With Shannade due to report for prison on June 4, the twins are scared about being apart. Asked about the impending separation, they both broke down in tears.

“I have to be strong for her, because I usually cry when I am alone or when she’s not around,” said Shannon.

While Shannade said she wouldn’t begrudge her twin for posting social media content solo, Shannon can’t imagine doing so.

“I’m not posting by myself,” Shannon said. “Now if it’s just one of us, we don’t post: That’s our brand.”

Meanwhile, Shannade — who will be in a low-security prison in Los Angeles, where the siblings now live — is already thinking about her beauty regime behind bars.

“My wig has to come off, but thank God I have hair,” she said, adding that she might bleach her locks blond so as to create an ombré effect as her dark roots grow out. She’s also been researching how women in jail take care of their tresses.

“They use masks like oatmeal and avocado,” Shannade said. “I could try foods and stuff.”

But she suspects that her time in the slammer will have her pondering more than just her looks.

‘Many people have been incarcerated and they come out stronger. Look at Martha Stewart.’

“I think I want to actually learn some law, because I feel like I was misinformed about this whole process,” Shannade explained, taking a page from pal Kim Kardashian who has said she is studying law.

Kardashian hired the twins to help promote her new sunglasses collaboration with Carolina Lemke, posting photos from the campaign after the sentencing. Shannade hopes Kardashian will visit her in prison.

Kanye West and Kim — that would be pretty cool,” she said.

“We really can’t speak on it, but we are still working with Kim Kardashian,” said Shannon. “She is giving her support.”

Kardashian did not respond to The Post’s request for comment.

Despite their trepidation about the next 12 months, the twins have big plans. Shannade wants to write a memoir in jail, and the two will continue building their empire.

“In five to 10 years, we want to be a huge fashion house,” said Shannade. “We want to be the next Mary-Kate and Ashley ­[Olsen, actors-turned-designers].”

In addition to their new line of sunglasses, the twins plan on launching a lower-priced collection of athleisure wear, such as hoodies and T-shirts emblazoned with “That Bitch” and some of their other catchphrases from “Bad Girls Club.”

They also may pursue acting careers.
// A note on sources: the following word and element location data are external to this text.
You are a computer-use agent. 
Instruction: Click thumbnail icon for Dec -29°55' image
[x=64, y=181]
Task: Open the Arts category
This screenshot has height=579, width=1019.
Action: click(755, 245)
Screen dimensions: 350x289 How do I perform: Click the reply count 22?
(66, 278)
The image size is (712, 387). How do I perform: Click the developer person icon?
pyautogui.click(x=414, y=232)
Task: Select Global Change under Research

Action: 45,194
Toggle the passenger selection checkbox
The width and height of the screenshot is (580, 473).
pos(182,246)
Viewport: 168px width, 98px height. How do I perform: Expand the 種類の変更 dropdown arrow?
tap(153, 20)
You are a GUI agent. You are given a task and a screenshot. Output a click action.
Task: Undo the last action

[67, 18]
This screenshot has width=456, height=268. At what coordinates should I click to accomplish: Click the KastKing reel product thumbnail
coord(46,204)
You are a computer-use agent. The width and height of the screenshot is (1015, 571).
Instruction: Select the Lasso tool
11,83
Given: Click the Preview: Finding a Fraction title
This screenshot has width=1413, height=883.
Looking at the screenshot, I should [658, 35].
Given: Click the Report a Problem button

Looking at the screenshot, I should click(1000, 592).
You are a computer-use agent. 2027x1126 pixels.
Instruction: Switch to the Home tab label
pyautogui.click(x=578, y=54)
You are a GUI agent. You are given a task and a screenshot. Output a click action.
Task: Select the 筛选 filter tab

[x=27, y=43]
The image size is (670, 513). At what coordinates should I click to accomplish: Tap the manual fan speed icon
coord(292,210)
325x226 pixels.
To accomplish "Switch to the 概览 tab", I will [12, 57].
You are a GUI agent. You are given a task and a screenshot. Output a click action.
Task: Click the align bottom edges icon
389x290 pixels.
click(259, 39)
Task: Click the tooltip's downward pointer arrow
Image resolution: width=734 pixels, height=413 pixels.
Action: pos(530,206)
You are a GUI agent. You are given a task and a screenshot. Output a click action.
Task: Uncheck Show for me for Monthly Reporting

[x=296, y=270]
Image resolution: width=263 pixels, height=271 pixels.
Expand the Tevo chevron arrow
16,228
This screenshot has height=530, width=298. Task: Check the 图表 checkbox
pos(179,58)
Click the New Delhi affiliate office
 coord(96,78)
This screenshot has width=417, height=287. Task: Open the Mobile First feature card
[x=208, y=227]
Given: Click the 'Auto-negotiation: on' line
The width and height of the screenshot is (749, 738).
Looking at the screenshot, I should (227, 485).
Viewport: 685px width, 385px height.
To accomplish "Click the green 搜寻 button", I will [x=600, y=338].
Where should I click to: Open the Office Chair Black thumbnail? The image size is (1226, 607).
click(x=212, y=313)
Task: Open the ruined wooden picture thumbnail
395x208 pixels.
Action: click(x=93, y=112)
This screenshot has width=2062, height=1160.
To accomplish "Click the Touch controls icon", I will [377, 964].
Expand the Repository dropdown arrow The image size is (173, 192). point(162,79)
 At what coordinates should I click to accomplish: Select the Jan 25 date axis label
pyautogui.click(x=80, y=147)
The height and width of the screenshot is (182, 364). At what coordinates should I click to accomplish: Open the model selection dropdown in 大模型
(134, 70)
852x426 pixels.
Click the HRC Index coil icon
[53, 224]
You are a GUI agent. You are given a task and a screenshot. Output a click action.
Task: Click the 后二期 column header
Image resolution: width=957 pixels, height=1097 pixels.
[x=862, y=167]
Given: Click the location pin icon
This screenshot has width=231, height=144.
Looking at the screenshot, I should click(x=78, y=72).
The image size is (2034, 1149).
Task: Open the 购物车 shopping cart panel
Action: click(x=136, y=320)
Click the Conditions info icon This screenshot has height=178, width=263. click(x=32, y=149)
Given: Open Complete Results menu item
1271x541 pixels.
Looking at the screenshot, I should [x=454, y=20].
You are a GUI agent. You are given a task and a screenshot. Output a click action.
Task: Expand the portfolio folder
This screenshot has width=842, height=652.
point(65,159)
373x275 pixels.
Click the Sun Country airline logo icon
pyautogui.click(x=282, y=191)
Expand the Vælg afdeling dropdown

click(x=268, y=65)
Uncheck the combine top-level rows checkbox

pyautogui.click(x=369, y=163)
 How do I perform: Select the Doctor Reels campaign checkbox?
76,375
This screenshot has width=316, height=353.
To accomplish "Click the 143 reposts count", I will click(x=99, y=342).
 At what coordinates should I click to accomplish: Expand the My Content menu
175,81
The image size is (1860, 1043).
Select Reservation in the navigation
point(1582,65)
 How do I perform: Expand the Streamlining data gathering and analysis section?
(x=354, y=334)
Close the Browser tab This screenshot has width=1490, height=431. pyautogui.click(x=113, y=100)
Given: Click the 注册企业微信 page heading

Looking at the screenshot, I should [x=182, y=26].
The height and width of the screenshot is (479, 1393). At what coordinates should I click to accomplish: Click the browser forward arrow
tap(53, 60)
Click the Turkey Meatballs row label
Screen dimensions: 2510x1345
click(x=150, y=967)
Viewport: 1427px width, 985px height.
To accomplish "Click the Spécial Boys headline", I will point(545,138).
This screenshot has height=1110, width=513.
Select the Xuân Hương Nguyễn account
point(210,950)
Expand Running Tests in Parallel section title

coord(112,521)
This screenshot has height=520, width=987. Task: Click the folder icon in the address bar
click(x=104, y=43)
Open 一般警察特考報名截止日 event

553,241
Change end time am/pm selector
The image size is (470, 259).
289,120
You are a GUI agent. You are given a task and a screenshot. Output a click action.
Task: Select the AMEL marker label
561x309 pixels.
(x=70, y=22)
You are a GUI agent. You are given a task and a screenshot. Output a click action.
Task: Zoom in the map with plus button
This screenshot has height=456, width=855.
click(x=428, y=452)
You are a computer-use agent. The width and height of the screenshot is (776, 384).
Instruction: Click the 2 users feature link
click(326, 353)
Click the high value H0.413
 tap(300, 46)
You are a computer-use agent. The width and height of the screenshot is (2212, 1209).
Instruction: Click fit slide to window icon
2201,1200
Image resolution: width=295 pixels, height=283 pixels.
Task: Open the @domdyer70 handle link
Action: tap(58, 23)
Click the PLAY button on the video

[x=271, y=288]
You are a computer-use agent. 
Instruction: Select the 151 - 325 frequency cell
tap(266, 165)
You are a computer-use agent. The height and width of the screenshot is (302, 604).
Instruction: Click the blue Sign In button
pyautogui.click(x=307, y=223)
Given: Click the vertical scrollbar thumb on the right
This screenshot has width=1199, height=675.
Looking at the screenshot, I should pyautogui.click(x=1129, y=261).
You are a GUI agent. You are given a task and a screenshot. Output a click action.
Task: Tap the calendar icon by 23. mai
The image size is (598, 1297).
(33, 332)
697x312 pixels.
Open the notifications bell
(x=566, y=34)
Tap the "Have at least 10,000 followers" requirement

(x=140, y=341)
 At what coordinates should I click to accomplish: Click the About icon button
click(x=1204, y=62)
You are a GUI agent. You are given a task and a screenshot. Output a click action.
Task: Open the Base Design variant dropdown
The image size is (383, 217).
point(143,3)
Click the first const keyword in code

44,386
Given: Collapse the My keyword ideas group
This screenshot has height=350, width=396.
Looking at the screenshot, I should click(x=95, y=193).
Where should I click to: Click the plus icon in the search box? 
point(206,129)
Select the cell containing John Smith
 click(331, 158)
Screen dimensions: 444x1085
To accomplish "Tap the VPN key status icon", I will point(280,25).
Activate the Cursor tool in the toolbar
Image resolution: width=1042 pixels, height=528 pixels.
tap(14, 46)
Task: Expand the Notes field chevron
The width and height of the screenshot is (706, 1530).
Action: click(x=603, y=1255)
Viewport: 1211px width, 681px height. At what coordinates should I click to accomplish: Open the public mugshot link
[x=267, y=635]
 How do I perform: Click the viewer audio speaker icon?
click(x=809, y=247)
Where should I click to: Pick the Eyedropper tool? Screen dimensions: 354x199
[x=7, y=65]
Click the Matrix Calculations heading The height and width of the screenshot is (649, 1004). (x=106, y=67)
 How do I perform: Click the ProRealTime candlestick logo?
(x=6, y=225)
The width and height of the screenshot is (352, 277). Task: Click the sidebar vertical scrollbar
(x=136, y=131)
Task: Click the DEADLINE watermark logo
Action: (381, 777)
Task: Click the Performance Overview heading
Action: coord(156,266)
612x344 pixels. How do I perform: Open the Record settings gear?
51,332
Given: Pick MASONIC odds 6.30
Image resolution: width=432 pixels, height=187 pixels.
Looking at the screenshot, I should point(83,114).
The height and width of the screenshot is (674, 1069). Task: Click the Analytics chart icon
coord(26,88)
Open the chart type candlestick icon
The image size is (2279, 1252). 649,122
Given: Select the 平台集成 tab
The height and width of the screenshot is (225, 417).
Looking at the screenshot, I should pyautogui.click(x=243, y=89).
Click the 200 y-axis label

Shannade told The Post that she would have loved to have been cast in the upcoming Jennifer Lopez film, “Hustlers,” about a band of strippers who steal from their rich Wall Street clients.

“I feel like this may have happened for a reason,” Shannade said of her arrest and prison sentence. “God already has his plan, and I’m just going to the path and living it. Look at TI and Gucci Mane. Many people have been incarcerated and they come out stronger. Look at Martha Stewart.”

As for now, “I have been going to church and just praying a lot,” said Shannade. “It hurts because I hurt the people around me.”